[Saved entries]

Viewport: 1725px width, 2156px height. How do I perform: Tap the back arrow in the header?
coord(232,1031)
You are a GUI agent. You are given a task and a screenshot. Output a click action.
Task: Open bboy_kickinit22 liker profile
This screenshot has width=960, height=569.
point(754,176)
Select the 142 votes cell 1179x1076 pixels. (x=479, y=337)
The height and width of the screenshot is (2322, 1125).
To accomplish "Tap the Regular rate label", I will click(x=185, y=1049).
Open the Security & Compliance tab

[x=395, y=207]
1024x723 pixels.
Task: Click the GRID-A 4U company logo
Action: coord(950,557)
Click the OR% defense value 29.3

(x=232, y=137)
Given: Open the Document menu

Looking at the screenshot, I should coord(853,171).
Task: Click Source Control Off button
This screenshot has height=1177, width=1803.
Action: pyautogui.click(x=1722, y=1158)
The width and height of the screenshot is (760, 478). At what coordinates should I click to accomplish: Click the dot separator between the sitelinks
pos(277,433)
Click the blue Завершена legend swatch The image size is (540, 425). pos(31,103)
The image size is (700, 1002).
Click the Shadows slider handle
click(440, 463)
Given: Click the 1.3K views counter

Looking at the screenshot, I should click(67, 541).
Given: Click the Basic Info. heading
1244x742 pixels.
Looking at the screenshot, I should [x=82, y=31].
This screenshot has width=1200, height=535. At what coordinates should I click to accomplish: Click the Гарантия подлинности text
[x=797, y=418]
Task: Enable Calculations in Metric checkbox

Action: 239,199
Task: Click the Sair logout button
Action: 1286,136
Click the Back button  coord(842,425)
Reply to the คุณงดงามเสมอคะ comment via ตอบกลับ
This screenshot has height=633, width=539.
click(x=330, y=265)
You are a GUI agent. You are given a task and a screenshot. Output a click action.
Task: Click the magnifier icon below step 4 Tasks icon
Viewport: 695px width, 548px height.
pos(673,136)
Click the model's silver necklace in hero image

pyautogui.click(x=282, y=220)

◆ Brief
Take the records shown above and output them again exactly.

◆ Reply to the task
Viewport: 1725px width, 2156px height. How do I perform: Tap the back arrow in the header?
coord(232,1031)
You are a GUI agent. You are given a task and a screenshot. Output a click action.
Task: Open bboy_kickinit22 liker profile
This screenshot has width=960, height=569.
point(754,176)
Select the 142 votes cell 1179x1076 pixels. (x=479, y=337)
The height and width of the screenshot is (2322, 1125).
To accomplish "Tap the Regular rate label", I will click(x=185, y=1049).
Open the Security & Compliance tab

[x=395, y=207]
1024x723 pixels.
Task: Click the GRID-A 4U company logo
Action: coord(950,557)
Click the OR% defense value 29.3

(x=232, y=137)
Given: Open the Document menu

Looking at the screenshot, I should coord(853,171).
Task: Click Source Control Off button
This screenshot has height=1177, width=1803.
Action: pyautogui.click(x=1722, y=1158)
The width and height of the screenshot is (760, 478). At what coordinates should I click to accomplish: Click the dot separator between the sitelinks
pos(277,433)
Click the blue Завершена legend swatch The image size is (540, 425). pos(31,103)
The image size is (700, 1002).
Click the Shadows slider handle
click(440, 463)
Given: Click the 1.3K views counter

Looking at the screenshot, I should click(67, 541).
Given: Click the Basic Info. heading
1244x742 pixels.
Looking at the screenshot, I should [x=82, y=31].
This screenshot has width=1200, height=535. At what coordinates should I click to accomplish: Click the Гарантия подлинности text
[x=797, y=418]
Task: Enable Calculations in Metric checkbox

Action: 239,199
Task: Click the Sair logout button
Action: 1286,136
Click the Back button  coord(842,425)
Reply to the คุณงดงามเสมอคะ comment via ตอบกลับ
This screenshot has height=633, width=539.
click(x=330, y=265)
You are a GUI agent. You are given a task and a screenshot. Output a click action.
Task: Click the magnifier icon below step 4 Tasks icon
Viewport: 695px width, 548px height.
pos(673,136)
Click the model's silver necklace in hero image

pyautogui.click(x=282, y=220)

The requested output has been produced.